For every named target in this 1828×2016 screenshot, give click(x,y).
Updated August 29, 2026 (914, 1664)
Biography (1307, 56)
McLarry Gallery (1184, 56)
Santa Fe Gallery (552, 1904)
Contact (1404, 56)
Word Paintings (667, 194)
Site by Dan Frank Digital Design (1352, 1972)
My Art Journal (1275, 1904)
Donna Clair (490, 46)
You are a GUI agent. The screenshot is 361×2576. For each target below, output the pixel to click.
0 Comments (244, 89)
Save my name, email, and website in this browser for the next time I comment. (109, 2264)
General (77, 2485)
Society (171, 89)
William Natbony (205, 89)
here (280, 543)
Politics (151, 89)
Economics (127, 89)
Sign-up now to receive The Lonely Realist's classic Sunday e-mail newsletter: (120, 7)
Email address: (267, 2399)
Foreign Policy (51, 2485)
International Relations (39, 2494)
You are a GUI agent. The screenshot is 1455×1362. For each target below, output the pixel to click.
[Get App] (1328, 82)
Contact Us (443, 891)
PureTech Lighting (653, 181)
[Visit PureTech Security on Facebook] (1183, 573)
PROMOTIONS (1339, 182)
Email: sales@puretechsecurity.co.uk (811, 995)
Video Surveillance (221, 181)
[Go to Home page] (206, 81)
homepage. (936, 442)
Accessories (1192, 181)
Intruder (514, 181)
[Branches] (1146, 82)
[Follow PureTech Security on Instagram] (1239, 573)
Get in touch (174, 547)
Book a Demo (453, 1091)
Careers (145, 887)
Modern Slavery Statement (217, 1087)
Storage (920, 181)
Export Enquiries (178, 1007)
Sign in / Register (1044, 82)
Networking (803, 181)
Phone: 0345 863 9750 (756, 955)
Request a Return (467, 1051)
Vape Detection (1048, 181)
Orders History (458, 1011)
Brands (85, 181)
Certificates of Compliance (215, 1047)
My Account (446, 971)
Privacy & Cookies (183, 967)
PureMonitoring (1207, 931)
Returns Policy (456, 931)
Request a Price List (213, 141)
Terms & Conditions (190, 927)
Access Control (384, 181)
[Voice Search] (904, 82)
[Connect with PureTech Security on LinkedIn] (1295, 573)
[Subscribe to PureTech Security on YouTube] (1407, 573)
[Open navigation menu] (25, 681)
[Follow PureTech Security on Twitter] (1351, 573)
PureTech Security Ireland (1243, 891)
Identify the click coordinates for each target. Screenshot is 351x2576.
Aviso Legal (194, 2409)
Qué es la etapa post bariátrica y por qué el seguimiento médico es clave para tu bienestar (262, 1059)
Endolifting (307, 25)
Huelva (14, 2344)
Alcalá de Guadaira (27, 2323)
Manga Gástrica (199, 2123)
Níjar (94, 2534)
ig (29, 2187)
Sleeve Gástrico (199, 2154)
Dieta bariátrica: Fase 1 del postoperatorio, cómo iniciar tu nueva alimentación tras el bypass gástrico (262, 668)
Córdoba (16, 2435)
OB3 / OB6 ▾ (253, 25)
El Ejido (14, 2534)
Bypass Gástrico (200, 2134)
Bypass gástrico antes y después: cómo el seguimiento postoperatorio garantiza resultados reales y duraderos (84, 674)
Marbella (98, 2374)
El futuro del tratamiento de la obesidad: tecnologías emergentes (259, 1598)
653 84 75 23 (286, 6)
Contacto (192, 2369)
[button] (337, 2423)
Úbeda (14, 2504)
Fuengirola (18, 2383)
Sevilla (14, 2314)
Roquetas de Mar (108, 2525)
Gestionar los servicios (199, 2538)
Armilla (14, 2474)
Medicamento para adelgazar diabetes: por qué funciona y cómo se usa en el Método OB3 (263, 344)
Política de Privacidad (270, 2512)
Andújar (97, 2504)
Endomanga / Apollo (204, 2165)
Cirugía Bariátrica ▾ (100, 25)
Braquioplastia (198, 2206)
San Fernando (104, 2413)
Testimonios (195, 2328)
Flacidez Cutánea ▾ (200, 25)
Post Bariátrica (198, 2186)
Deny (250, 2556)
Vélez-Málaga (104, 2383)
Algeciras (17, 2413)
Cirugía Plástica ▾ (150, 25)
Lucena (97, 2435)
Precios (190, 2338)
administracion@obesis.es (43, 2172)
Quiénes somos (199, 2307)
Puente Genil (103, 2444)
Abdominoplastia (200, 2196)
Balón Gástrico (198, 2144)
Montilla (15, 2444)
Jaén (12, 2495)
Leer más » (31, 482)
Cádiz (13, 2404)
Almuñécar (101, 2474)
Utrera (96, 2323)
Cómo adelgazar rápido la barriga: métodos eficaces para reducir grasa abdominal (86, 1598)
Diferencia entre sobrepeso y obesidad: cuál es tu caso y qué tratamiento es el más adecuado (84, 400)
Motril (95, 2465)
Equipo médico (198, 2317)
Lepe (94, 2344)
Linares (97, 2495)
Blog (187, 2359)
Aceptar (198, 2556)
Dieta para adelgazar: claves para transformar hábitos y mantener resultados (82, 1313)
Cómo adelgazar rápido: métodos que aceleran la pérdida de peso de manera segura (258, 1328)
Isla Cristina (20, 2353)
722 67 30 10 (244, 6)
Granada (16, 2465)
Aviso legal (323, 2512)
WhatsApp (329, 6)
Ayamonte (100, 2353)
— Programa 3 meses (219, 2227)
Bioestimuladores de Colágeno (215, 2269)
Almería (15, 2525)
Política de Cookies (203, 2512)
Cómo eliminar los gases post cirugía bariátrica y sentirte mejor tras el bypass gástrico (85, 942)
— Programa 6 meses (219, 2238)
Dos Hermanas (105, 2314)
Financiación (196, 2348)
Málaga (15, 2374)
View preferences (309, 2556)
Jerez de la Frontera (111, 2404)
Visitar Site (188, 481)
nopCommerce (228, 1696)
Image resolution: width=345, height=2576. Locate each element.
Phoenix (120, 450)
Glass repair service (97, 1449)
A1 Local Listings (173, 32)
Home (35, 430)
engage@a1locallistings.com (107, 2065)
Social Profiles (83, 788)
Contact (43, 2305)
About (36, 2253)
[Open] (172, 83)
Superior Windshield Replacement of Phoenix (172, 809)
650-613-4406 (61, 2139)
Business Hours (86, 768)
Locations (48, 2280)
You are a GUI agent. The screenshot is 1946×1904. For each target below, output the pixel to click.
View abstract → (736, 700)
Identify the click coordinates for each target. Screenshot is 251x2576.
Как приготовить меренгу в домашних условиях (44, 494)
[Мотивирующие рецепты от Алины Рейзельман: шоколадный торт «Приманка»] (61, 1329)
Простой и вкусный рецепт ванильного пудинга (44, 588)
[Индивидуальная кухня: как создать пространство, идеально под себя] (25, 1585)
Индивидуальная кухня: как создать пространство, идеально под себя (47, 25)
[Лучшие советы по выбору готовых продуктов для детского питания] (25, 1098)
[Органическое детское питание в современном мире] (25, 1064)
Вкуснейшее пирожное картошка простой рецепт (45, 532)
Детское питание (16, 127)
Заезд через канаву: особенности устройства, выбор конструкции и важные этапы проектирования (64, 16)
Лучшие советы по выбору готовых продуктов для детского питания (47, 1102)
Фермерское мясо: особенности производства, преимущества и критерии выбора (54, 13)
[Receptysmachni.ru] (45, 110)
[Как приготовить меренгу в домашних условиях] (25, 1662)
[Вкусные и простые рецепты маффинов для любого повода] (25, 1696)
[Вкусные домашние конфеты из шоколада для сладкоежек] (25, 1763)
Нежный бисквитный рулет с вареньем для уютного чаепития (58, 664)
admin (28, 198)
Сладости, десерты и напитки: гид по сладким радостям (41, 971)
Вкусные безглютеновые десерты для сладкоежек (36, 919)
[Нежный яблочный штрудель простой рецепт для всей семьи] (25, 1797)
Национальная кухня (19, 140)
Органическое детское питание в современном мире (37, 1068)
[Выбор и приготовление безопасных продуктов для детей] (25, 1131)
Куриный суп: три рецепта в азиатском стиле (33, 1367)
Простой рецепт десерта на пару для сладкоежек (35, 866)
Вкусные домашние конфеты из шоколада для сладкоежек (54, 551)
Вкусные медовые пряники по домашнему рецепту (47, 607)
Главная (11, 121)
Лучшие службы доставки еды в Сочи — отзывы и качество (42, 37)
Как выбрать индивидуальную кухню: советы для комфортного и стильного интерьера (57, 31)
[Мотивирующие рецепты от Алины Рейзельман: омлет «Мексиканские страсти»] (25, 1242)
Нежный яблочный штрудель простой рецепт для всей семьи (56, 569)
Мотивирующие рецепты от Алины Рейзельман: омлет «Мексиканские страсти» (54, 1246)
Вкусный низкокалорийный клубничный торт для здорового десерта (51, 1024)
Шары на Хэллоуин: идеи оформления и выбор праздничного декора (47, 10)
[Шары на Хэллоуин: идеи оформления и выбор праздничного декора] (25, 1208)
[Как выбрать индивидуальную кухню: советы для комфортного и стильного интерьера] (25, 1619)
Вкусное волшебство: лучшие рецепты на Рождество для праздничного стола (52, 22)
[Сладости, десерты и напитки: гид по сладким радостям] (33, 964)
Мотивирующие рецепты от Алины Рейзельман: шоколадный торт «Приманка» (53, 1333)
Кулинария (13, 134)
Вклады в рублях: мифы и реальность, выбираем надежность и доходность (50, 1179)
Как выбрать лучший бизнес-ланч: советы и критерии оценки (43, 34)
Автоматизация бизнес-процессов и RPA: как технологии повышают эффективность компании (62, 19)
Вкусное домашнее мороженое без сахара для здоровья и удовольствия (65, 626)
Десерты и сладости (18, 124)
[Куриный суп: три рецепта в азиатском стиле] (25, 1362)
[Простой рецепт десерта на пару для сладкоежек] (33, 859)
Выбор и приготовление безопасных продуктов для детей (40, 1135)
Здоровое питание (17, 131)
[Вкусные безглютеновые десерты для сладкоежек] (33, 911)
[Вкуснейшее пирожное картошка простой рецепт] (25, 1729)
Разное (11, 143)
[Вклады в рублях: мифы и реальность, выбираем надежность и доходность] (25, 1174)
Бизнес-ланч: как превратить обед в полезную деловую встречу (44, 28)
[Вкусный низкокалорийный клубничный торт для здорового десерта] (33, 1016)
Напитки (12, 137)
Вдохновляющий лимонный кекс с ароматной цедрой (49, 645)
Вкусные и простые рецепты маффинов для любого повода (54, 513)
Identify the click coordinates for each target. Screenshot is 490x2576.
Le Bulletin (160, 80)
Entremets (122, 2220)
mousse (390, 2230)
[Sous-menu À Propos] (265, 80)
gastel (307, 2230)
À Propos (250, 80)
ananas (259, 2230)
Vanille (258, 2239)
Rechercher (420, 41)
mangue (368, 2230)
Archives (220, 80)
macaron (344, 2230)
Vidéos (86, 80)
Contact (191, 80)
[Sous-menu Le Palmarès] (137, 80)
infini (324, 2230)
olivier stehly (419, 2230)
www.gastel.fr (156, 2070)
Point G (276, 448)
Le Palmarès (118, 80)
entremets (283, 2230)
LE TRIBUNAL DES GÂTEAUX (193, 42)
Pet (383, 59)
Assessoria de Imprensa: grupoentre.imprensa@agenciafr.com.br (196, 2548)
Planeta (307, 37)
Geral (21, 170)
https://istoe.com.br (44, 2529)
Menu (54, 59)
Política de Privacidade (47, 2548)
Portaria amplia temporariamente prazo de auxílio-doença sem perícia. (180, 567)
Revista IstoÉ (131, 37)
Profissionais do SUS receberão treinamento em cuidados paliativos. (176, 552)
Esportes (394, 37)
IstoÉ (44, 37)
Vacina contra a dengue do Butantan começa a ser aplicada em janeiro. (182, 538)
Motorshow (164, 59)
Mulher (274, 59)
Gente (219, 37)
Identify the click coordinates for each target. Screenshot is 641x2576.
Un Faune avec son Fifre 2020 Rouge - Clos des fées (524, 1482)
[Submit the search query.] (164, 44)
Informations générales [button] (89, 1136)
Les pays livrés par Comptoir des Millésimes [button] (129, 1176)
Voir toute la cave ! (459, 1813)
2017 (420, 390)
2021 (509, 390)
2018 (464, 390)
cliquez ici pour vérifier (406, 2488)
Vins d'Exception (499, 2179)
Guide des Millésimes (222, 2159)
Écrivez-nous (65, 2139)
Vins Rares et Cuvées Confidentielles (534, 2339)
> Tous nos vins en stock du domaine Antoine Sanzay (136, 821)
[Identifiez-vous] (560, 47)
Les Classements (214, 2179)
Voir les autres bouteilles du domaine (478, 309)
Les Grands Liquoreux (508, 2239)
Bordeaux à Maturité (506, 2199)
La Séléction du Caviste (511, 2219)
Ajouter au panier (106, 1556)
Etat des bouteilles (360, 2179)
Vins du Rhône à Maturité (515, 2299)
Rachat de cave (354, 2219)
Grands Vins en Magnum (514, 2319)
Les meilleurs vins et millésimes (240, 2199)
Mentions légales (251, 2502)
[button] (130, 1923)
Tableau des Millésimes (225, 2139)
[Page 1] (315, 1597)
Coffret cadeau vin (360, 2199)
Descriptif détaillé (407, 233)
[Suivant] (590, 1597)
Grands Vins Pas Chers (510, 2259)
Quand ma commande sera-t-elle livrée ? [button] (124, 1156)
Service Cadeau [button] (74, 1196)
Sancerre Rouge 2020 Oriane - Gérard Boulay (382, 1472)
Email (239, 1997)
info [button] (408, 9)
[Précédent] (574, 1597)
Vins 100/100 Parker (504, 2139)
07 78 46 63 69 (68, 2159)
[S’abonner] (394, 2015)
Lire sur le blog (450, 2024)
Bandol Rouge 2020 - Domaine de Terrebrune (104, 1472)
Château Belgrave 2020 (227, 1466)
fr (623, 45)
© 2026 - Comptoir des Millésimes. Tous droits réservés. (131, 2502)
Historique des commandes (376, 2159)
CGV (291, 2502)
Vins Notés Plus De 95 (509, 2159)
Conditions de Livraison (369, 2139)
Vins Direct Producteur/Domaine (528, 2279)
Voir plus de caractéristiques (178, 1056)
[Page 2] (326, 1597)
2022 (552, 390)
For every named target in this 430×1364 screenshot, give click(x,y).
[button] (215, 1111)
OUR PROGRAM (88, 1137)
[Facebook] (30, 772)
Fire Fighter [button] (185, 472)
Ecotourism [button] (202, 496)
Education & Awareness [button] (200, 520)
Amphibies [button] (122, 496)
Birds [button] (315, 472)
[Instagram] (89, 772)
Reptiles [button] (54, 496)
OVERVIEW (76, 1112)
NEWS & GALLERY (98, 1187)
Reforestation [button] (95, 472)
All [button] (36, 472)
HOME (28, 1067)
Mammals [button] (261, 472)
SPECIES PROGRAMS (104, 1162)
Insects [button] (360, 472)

__________

Task directions:
Line count for "десерта": state how many lines of the records contain it, and give only the number.

Result:
4